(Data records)
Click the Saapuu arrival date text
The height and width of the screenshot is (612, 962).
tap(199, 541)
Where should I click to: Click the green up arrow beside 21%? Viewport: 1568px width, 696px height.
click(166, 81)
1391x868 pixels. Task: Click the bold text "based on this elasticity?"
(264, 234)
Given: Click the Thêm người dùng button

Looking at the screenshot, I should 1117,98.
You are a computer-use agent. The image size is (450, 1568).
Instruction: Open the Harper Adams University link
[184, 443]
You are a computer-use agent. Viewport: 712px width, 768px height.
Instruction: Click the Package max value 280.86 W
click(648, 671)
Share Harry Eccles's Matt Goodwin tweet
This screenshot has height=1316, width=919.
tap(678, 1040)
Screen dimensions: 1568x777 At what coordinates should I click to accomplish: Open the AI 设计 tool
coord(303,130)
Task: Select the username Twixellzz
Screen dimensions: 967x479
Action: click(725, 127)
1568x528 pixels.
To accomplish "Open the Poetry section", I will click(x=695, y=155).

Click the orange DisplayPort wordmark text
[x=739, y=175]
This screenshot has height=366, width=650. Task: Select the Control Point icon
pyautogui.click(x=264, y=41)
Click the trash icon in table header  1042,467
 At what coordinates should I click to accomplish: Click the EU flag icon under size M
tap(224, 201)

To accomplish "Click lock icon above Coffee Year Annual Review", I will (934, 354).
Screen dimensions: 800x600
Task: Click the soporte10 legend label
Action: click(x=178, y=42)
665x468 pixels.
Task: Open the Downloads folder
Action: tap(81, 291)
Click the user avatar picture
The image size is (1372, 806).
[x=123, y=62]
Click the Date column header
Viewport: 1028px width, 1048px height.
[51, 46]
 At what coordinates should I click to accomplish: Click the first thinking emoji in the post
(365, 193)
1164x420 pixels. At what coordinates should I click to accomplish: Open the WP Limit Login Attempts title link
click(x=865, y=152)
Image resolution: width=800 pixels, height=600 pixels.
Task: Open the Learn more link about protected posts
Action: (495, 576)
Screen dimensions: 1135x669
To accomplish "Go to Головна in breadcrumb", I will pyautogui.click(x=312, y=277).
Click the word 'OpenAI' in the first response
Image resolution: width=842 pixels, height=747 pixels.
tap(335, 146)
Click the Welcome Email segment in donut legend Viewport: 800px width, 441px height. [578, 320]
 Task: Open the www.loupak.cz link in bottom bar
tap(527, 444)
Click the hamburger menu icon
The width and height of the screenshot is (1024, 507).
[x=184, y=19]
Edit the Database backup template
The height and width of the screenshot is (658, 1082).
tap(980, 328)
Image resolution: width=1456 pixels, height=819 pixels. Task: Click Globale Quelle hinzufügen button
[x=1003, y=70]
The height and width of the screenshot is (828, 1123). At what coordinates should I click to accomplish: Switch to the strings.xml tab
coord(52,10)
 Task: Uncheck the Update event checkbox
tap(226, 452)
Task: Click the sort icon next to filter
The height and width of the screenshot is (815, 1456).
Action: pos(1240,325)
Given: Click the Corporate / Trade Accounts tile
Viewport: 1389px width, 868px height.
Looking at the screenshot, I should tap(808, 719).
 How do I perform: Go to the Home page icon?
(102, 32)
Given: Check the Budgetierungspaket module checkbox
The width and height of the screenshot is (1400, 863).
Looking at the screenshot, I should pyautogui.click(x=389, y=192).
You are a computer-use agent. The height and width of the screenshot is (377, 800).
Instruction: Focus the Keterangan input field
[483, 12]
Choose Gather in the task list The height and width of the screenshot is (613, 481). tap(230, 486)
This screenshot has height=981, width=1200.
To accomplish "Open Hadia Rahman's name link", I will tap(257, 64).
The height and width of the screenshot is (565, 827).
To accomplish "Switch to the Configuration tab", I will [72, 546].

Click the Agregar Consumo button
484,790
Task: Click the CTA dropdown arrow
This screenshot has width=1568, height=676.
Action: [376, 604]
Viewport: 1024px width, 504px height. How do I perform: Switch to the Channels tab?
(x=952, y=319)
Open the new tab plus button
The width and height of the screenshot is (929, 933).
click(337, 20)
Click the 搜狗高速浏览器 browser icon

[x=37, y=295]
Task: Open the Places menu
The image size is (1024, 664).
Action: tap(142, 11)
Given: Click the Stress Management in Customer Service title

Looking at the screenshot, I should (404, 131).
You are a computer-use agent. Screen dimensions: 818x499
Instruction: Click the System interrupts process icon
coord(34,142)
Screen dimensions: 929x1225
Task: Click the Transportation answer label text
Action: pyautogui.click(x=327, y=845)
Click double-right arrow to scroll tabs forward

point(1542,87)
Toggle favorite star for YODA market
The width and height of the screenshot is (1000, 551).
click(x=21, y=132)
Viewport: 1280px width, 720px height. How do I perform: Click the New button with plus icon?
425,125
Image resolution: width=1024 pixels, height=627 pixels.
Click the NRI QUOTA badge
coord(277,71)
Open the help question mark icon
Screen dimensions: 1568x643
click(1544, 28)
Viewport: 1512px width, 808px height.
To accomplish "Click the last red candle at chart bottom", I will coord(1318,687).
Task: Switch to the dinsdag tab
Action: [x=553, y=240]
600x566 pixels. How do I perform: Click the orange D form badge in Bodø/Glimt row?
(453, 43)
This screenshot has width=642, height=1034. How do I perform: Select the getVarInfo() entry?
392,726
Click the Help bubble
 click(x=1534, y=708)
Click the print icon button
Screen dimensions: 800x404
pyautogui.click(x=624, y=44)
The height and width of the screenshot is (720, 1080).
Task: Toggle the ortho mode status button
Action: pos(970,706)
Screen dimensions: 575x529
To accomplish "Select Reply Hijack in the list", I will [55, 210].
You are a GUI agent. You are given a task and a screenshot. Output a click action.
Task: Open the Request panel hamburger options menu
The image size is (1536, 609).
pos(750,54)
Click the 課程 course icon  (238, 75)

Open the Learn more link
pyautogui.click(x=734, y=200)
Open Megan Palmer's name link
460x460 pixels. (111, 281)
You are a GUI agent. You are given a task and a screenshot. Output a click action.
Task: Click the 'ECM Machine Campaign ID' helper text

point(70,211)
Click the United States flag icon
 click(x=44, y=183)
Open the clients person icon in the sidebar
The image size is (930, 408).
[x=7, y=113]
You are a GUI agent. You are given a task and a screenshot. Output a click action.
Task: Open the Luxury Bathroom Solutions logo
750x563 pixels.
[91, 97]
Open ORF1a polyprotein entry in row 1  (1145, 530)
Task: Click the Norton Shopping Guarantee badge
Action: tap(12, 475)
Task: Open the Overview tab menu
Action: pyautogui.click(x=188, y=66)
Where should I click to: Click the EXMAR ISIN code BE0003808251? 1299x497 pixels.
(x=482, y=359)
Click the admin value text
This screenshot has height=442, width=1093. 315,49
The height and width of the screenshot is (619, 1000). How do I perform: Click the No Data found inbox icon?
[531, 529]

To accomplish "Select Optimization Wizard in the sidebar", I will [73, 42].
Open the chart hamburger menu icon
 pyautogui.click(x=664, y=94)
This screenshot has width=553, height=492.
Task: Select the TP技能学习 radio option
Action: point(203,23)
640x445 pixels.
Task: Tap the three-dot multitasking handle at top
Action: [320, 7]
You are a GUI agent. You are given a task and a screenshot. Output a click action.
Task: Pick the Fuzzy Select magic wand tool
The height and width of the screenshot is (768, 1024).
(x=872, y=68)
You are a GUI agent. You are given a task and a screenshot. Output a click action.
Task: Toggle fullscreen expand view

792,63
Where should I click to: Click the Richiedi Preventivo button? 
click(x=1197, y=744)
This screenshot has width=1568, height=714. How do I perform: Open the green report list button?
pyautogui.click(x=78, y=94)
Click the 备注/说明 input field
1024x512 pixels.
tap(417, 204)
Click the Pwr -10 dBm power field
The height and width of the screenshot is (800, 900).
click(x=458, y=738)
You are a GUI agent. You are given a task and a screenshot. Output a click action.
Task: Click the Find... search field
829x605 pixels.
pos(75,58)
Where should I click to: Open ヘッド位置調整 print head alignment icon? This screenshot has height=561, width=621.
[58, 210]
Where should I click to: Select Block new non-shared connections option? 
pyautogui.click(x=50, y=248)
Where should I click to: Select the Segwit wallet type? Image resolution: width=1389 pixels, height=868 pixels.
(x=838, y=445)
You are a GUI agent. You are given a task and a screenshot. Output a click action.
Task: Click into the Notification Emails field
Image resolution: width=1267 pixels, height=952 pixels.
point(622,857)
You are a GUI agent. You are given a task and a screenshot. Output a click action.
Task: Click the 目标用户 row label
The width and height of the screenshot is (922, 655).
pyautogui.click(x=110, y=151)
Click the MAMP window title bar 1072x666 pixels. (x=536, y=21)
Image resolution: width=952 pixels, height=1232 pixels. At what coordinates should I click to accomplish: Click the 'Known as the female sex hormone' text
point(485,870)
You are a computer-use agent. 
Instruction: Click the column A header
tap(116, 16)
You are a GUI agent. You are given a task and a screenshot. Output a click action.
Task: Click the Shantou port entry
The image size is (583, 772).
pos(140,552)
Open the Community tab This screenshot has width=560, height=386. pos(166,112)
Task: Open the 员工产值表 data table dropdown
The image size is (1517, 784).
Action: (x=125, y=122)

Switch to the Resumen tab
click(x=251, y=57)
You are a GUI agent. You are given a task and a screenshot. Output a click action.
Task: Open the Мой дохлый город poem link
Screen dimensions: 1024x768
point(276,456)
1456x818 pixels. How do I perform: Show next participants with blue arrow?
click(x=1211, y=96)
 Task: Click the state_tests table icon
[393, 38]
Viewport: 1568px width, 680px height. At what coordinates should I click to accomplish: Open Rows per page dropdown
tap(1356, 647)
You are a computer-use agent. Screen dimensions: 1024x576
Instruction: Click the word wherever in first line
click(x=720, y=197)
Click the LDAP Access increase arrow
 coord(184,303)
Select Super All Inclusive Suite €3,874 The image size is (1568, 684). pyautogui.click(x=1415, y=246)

▶ **THE TASK**
Find and copy each line of the data where "computer" is present.

▶ **RESULT OF THE EXERCISE**
You are a computer-use agent. The image size is (450, 1568).
You are a computer-use agent. Viewport: 712px width, 768px height.
You are a computer-use agent. The height and width of the screenshot is (377, 800).
You are a computer-use agent. Screen dimensions: 818x499
You are a computer-use agent. 
You are a computer-use agent. Screen dimensions: 1024x576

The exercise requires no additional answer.